Every day, we hear “impact investing” on the tongues of more and more investors – and we see impact strategies gaining traction in many of their portfolios, too. A 2015 industry survey[1] found that one in three high net worth investors either owns or is interested in owning impact strategies, and total assets in impact investments are expected to grow by 16 per cent in 2016, according to the Global Impact Investing Network (GIIN). And millennials, as they become more involved in institutional-level portfolio decisions, are continuing to move families and organisations toward socially and environmentally-focused investments.

But as family offices and institutions gravitate toward the emerging impact field – which entails investing in companies, organisations or funds with the intention to generate social and environmental impact alongside a financial return – they are finding that well defined “best practices” can be hard to come by.

Though few practices are set in stone, we’ve noticed a few emerging tactics that have helped families and institutions we’ve worked with on developing impact investing programmes.

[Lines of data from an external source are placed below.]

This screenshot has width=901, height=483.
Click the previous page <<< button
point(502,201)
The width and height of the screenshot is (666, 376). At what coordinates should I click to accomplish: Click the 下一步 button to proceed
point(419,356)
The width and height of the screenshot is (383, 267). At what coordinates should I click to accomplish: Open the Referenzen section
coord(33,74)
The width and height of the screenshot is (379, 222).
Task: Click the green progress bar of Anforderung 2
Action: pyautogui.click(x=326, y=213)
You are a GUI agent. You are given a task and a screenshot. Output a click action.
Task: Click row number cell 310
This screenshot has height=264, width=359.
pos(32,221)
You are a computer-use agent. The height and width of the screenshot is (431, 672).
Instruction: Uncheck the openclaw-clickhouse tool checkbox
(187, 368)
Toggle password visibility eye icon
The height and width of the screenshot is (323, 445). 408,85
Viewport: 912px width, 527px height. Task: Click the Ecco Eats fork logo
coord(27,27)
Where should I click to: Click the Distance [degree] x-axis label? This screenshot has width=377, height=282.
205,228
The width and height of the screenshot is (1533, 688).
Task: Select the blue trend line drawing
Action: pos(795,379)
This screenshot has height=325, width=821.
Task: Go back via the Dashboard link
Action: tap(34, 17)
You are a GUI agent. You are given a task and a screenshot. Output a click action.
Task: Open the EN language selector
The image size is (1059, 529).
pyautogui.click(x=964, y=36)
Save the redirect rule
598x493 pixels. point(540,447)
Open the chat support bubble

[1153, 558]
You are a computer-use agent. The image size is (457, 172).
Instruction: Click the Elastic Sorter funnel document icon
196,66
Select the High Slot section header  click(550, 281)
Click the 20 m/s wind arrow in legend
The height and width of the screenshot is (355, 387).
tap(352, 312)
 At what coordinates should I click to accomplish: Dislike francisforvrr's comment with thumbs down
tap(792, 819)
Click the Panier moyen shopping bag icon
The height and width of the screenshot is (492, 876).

2.0    Purpose, Priorities and Principles

For many emerging impact investors, success comes down to framing their decision-making around three strategic “pillars”: purpose, priorities and principles. Taking the time to define values and goals helps unify organisations at the start of their impact programmes, and can streamline decision-making well into the future.


An early focus on the purpose of an impact programme – the personal and institutional motivations and goals behind it – is essential. Investors should know what they are striving toward, and should be able to define it in a statement of purpose that incorporates both financial objectives and specific impact goals. For example, a family or institution may view climate change as a serious risk and therefore support investments in technologies and services that mitigate the effects of a changing climate.

The most successful impact investors remember that consensus is often not immediate. Organisations do best when they discuss and define their core values openly, in a manner that allows all stakeholders a voice. Internal education around impact investing is also important and we encourage both families and institutions to engage with staff and/or external advisors to facilitate and support those conversations.


After defining the core values and goals of an impact programme, the next step is to begin linking those broad ideas to more specific investment priorities. In other words, investors determine where their passions lie (e.g., poverty reduction, the environment, education) and the regions they care about (ranging from a narrow community focus to a more global view that includes both developed and developing countries).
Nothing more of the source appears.